Location
- 555 Morewood Avenue Pittsburgh, Pennsylvania 15213 United States 40°27′05″N 79°56′33″W﻿ / ﻿40.451497341373°N 79.94251152399313°W

Information
- Type: Independent, preparatory school
- Motto: Latin: Candide Modo Fortiter Re (Gentle in manner, strong in deed)
- Religious affiliation: Nonsectarian
- Established: 1887; 139 years ago
- Founder: Alice M. Thurston
- CEEB code: 393970
- NCES School ID: A9106118
- Head of school: Scott D. Fech
- Faculty: 73 (on an FTE basis)
- Grades: JPK–12
- Gender: Coeducational
- Enrollment: 656 (2021-2022)
- Student to teacher ratio: 8.6:1
- Hours in school day: 6.8
- Campus size: 7 acres (2.8 ha)
- Campus type: Large suburb
- Colors: Purple, Black, and Yellow
- Athletics conference: WPIAL
- Nickname: Bears
- Accreditation: NAIS, PAIS
- Newspaper: Voices
- Yearbook: Thistledown
- Endowment: $18.83 million
- Annual tuition: $34,250 11-12 $33,250 9-10 $29,750 6-8 $25,500 2-5 $24,250 1 $20,500 K $18,000 PK
- Revenue: $21.92 million
- Website: www.winchesterthurston.org

= Winchester Thurston School =

Prep school in Pittsburgh, Pennsylvania, US

Winchester Thurston School is an independent, coeducational preparatory school located in the Shadyside neighborhood of Pittsburgh, Pennsylvania. Established in 1887, Winchester Thurston offers JPK–12 education in Lower, Middle, and Upper School. The school is a member of the Pittsburgh Consortium of Independent Schools.

==History==
Winchester Thurston has its origins in the founding of the all-girls Thurston Preparatory School by Alice M. Thurston in Shadyside in 1887. The Winchester School was founded separately, also in Shadyside, as a coeducational school in 1902. The two schools merged to produce the all-girls Winchester Thurston School in 1935. The school moved to its current Shadyside campus, formerly the site of Shady Side Academy, in the fall of 1967. The school added its second Lower School campus in Allison Park in 1988; this campus permanently closed in June 2020. Winchester Thurston became co-educational in 1991.

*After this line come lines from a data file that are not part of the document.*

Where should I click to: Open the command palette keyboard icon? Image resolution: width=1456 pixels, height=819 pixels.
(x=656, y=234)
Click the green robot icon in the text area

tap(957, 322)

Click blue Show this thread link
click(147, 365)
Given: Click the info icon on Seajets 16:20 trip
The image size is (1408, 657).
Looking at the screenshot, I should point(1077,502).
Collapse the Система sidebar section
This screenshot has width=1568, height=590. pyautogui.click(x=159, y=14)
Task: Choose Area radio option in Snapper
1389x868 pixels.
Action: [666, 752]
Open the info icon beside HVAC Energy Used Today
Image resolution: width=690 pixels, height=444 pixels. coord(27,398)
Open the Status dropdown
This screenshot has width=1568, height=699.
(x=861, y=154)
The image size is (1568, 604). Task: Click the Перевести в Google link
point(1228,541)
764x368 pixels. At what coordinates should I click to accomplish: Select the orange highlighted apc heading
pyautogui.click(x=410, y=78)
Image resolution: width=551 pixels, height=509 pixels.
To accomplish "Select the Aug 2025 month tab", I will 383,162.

The school has constructed several facilities, including the Main Building in 1963, a science wing in 1987, and a new turf field called Garland Field. The school has three libraries, an art gallery, Mellon Gymnasium, an athletics hall of fame, a solarium, a learning garden, a dance studio, the Hillman Dining Hall, and Lower, Middle, and Upper school science labs, as well as three computer labs.

==Curriculum==
===Arts===
Winchester Thurston has received Gene Kelly Awards and has been nominated for their theater performances.

==Extracurricular activities==
===Athletics===
The interscholastic single-A sports program allows Middle and Upper School students to represent WT on the courts, tracks, and fields of the Pittsburgh area. WT fields athletes in crew, cross country, field hockey, golf, soccer, tennis, basketball, fencing, squash, lacrosse, and track. In 2021, the Boys' Soccer team won the WPIAL and PIAA State Championships and finished 24–0.